* **AIM OF THE EXERCISE**: Starting at the first row and ending at the line containing "coordinates (588, 46).", substitute "Identify" for "Describe" and write those lines out again, changing nothing else.
— START OF MATERIAL FOR THE TASK —
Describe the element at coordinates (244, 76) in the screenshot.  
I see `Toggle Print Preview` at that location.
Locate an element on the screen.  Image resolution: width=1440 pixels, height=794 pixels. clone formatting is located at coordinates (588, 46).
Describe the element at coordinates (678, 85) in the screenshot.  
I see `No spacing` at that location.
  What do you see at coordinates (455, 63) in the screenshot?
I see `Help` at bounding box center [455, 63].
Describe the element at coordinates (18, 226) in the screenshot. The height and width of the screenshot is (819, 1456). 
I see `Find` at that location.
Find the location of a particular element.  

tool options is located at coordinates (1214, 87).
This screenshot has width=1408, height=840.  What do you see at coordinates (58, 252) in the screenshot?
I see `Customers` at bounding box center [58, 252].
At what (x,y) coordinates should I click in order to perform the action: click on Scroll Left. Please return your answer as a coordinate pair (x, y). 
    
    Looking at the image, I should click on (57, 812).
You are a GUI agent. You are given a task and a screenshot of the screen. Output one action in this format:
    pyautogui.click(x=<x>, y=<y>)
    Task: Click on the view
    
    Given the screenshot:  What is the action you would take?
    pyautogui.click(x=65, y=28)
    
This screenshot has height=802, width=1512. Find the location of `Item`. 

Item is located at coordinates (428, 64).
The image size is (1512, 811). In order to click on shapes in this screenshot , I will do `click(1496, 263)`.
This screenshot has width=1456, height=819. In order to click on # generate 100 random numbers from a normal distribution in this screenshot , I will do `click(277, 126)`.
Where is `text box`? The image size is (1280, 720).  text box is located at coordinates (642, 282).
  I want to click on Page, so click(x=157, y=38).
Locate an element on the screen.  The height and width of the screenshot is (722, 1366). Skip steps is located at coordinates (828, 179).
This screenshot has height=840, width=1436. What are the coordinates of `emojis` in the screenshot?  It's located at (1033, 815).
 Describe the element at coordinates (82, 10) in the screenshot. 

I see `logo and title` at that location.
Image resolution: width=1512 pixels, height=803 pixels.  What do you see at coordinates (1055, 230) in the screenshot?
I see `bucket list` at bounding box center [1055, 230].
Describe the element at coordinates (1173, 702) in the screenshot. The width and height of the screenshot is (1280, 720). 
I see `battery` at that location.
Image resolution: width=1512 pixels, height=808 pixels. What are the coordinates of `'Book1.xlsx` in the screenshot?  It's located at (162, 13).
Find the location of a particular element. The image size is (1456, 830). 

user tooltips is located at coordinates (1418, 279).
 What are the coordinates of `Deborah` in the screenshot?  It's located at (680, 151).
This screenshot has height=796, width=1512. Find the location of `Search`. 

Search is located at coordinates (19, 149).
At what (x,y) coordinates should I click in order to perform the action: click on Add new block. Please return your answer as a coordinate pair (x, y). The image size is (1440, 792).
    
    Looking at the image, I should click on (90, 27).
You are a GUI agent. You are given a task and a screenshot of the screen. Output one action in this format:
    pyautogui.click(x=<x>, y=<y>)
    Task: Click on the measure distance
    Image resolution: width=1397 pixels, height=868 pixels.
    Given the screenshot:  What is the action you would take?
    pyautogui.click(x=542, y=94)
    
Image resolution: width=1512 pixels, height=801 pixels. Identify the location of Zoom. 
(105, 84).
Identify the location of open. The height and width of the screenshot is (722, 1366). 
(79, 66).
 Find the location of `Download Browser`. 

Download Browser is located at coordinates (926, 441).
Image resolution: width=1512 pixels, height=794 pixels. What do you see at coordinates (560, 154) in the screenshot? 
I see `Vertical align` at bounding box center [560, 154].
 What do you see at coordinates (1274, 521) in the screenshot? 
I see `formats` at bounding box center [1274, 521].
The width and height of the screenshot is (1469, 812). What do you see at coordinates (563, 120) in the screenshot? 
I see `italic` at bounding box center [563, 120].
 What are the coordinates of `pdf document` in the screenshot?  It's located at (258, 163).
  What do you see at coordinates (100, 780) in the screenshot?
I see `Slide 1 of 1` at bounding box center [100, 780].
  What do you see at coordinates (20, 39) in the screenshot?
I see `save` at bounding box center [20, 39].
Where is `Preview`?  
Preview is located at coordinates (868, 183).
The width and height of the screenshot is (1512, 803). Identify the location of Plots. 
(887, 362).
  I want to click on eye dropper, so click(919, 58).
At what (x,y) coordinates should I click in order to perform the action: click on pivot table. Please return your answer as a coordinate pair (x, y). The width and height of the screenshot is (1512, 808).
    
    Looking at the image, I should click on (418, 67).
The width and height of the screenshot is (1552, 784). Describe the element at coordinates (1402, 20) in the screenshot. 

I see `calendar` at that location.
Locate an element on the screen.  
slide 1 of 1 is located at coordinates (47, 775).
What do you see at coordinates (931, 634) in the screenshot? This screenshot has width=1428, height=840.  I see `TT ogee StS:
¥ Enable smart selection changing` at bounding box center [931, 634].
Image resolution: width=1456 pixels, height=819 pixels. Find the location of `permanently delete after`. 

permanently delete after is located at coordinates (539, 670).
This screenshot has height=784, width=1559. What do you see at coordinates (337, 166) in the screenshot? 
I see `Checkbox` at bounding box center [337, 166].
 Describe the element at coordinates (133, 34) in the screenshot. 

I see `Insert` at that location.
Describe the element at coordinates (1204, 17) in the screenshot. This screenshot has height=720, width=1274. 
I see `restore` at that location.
— END OF MATERIAL FOR THE TASK —
* **TASK RESPONSE**:
Identify the element at coordinates (244, 76) in the screenshot.  
I see `Toggle Print Preview` at that location.
Locate an element on the screen.  Image resolution: width=1440 pixels, height=794 pixels. clone formatting is located at coordinates (588, 46).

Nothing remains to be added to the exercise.